PDA

View Full Version : phpdig seems to guess some urls and spider it


manute
04-26-2004, 12:10 PM
hi!

my urls look like this: domain.com/dir1/dir2/something
now phpdig spiders them fine, all right. but it also seems to "guess" new urls. i saw it spidering domain.com/dir1/dir2/ although that isn't linked anywhere.
why is that and how can i stop this?

manute
04-27-2004, 11:29 AM
doesn't anyone have an idea about that? that gives me a stupid lot of duplicate urls, that really sucks.
is there any way that i can tell phpdig to only spider what it gets with a link without "guessing" urls?

vinyl-junkie
04-27-2004, 05:35 PM
Have you verified that the URLs that you think phpDig is "guessing" really don't exist?
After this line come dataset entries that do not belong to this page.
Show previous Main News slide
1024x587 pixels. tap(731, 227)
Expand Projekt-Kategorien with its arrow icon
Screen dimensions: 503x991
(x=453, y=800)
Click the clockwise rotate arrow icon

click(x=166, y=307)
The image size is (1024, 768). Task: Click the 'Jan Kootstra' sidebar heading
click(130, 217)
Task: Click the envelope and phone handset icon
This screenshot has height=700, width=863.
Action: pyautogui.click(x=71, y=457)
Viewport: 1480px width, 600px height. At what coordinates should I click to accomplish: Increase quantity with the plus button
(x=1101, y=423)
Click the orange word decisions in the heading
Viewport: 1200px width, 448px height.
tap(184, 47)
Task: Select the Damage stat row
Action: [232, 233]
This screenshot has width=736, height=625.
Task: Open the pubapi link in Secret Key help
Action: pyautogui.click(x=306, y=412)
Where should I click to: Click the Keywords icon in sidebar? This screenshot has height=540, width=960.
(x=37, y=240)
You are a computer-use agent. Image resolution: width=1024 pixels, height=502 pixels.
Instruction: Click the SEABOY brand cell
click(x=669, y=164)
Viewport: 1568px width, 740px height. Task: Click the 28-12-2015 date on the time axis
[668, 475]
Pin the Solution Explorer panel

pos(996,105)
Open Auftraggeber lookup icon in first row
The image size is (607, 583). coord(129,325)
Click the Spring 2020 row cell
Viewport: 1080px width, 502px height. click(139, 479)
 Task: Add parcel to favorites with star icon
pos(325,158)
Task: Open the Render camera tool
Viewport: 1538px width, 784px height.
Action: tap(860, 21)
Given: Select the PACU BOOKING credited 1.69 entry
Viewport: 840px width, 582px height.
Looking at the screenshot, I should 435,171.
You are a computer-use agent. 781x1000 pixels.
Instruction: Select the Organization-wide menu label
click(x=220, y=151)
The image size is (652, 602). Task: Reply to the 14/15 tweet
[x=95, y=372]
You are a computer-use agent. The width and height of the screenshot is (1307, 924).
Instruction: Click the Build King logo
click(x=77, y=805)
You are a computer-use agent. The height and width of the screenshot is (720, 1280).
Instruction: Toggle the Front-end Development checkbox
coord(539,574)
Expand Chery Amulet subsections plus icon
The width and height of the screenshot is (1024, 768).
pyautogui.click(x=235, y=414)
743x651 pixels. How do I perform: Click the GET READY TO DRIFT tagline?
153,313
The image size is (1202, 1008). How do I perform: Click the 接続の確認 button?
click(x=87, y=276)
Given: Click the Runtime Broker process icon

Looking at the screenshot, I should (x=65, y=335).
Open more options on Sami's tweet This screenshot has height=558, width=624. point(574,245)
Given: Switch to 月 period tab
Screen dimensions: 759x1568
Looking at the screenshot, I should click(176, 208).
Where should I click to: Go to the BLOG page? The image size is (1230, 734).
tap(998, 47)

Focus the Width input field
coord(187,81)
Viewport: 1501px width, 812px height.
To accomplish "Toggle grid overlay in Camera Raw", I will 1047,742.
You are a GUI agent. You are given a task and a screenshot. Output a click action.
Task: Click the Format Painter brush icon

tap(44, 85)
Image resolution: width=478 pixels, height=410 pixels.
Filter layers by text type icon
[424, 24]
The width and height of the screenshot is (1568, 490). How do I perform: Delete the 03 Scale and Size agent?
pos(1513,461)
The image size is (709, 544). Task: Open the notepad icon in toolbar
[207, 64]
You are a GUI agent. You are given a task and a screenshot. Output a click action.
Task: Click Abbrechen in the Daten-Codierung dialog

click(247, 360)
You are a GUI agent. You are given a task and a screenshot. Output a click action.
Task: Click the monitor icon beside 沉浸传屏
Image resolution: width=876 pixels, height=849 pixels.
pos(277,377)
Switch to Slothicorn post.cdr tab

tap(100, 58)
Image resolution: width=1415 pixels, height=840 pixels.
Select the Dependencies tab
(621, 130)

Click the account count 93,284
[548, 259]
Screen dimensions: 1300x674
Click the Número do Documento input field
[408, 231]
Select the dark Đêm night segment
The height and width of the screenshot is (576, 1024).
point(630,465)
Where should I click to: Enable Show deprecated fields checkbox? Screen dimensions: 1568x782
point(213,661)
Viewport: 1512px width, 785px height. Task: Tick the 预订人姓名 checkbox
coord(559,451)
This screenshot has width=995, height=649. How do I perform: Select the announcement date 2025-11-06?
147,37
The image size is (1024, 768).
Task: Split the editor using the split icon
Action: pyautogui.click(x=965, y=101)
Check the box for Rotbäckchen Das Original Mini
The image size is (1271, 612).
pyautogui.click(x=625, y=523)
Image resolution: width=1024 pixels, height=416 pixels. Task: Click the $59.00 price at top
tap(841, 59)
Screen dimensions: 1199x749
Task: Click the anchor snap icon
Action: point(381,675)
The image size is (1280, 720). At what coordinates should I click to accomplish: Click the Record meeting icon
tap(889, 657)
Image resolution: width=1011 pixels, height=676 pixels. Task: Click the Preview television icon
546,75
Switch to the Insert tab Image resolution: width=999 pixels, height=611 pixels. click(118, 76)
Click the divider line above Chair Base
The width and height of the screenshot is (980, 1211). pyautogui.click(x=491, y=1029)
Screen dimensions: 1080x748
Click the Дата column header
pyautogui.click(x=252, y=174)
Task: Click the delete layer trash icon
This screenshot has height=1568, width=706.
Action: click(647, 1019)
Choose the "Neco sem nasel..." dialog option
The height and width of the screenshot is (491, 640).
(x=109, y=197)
If so, perhaps you could post the specific URL that you are trying to spider and an excerpt from your spider log of one or two of these bogus URLs.

There's no absolute guarantee that someone will have an answer for you, but posting a little more information might help.

Best wishes. :)

manute
04-28-2004, 03:59 AM
hi!

that's not what i wrote. these urls do exist, but they aren't linked anywhere. and yes, i'm sure about that. :D
here's an example:

http://www.fussball24.de/fussball/115/frauen -> original url linked on the site, spidered well, all right

http://www.fussball24.de/fussball/115 -> url guessed by phpdig, does exist but is exactly the same like the one above.

any ideas?

vinyl-junkie
04-28-2004, 04:28 AM
Do you have any rewrite rules in your .htaccess file that would translate the one URL into the other? Any kind of redirect from one to the other?

While it's true that the pages are identical, the URLs are not. phpDig does not compare pages to each other to see if they have the same content. It only looks for different URLs, makes sure there is no robots exclusion to obey, and indexes them.

manute
04-28-2004, 05:02 AM
no, there's no mod-rewrite, no redirections, but forcetype url-rewriting stuff.
and i just wonder where phpdig gets the url from! in my example the last one isn't linked anywhere, so it must have "guessed" it.
does the spider take urls like domain.com/dir1/dir2, cut off the last dir and spider domain.com/dir1?
it seems to me like that, but i don't like it. how can i stop it?

vinyl-junkie
04-28-2004, 05:03 PM
I'm not familiar with using forcetype, never heard of it until you mentioned it, so I did a little research to familiarize myself with that. It's possible there is something in the way you're doing that which is causing the problem, I don't know.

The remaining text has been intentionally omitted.